This morning I conducted an experiment: I went to a Christian religious service. At my seminary, once a week (during the summer) a chapel service is held, and I had a friend leading the service, so I decided—for the first time since I left the church—to go.
In short, it felt weird, and I felt repeatedly that I neither could nor wanted to participate in the many parts of the service: the singing, the prayers, the "passing of the peace." At every juncture, I kept thinking: "Yeah, but this god doesn't exist. We're not talking to, praising, confessing to, etc., anyone who actually exists. We're kidding ourselves." My emotions ranged from puzzlement to anger, toleration to irritation, sadness (for others) to relief (for myself). What I did enjoy was the music (apart from the lyrics) and the funnier parts of the sermon; otherwise, I was filling a seat in support of my friend.

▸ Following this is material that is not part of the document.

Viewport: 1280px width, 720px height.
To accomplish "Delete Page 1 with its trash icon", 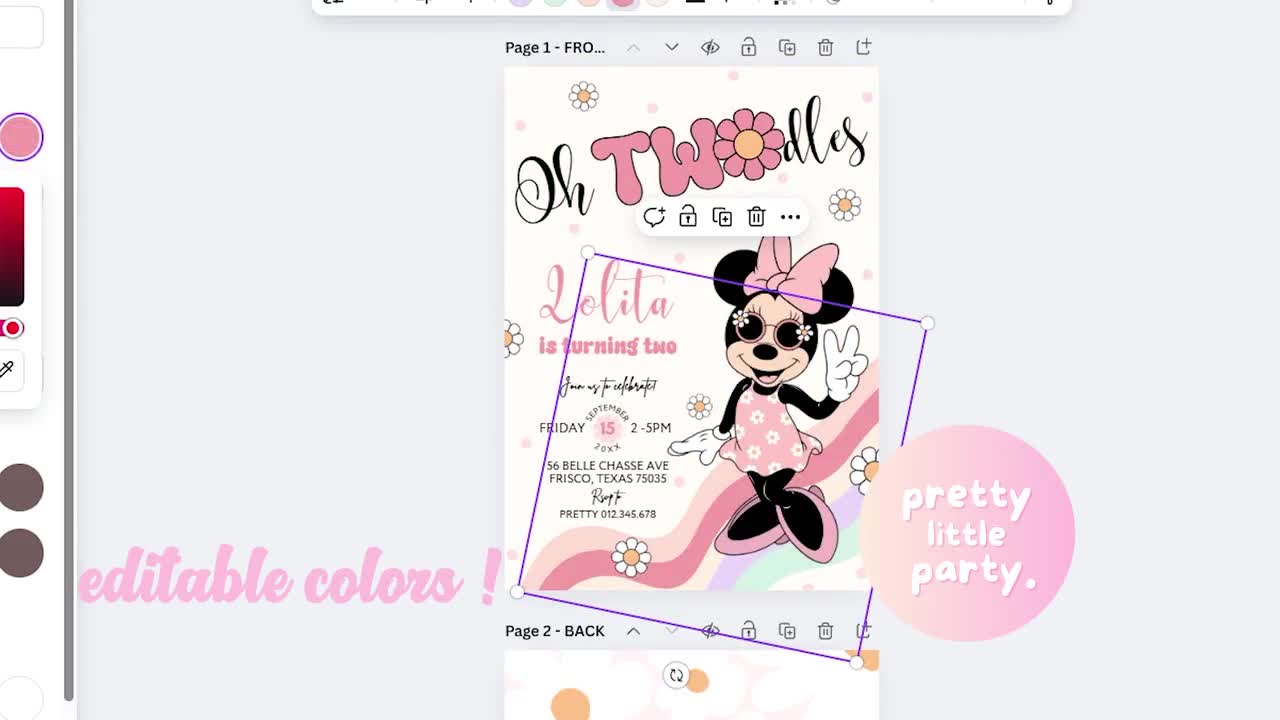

The experience taught me something I didn't really get until now. My wife, seven years my predecessor in leaving the faith, hated going to church when I asked her to. She despised meeting in Christian small groups, or listening to lectures on the Christian faith, and so on. At last I see why this was the case. It's not that she didn't "like" church (i.e., a particular church didn't suit her tastes) but that church didn't really have a place for her. This morning, having attending my first service since leaving the faith, made this abundantly clear to me. What's more, it's definitely made sure that the next service I attend either will be compulsory or will take place in the distant future.

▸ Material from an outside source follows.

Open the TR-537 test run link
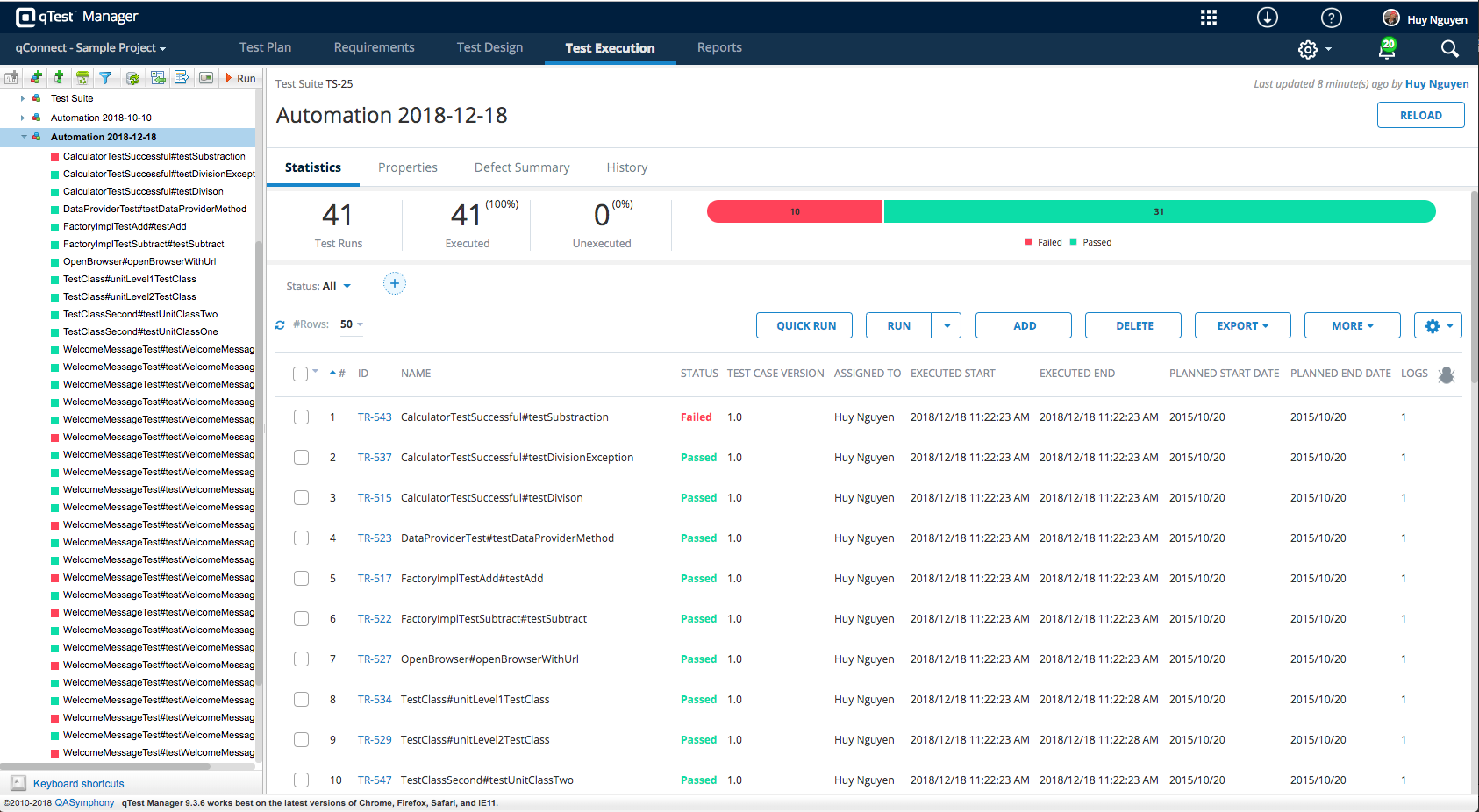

Christianity, for all its attempts to be inclusive and welcoming, is inherently exclusive and closed to outsiders. Nothing that goes on inside a church is really designed with non-Christians in mind (not that I would suggest it needs to). At best, Christian services work for people who are seeking, but atheists and agnostics (to whatever extent they're committed to agnosticism) really can't take part in Christian worship service without feeling extremely outsider-y and othered (a feeling few people enjoy).

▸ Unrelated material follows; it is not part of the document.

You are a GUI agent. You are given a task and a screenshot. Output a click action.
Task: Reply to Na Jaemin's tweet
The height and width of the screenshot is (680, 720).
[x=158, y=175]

For now, at least, I'll have to continue to rely upon non-traditional sources (e.g,. individual relationships, books, the web) to foster my sense of 'spiritual' community, and to generate inspiration and hope. It still feels strange admitting that I don't want to participate in church life, but that strangeness doesn't make it any less true.
2 comments:
"At best, Christian services work for people who are seeking, but atheists and agnostics (to whatever extent they're committed to agnosticism) really can't take part in Christian worship service without feeling extremely outsider-y and othered (a feeling few people enjoy)."
This is suprising? Not too different, really, from life. People feel most at home when "at home." A committed Democrat would probably feel outsider-y at a Republican convention. A pacifist would probably feel othered at a rifle range.
Or it might just be that you no longer hold dear what they do. They haven't changed, you have. I haven't read your story yet, just wanted to respond to the first blog post I saw. But, again, having not read your story yet, the first thing that comes to my mind is somewhere along the line you've misunderstood the biblical meaning of faith. Not church faith, but relationship faith, of the kind a husband and wife share, or two close friends. It's been my experience that many people who "no longer believe in God" are actually disappointed in Him.
--wa
I guess the surprise wasn't so much the fact of the matter (feeling like an outsider), but rather came from not expecting to feel it. In retrospect, it makes perfect sense, but being a "cradle Christian" meant that this was the first time I had felt such distance from everyone else.
With respect to "misunderstanding the biblical meaning of faith," nothing could be further from the truth. I'm well acquainted with it, both personally and academically. As you'll see, if you look back through earlier posts, my decision to leave Christianity had almost nothing to do with how I felt toward god.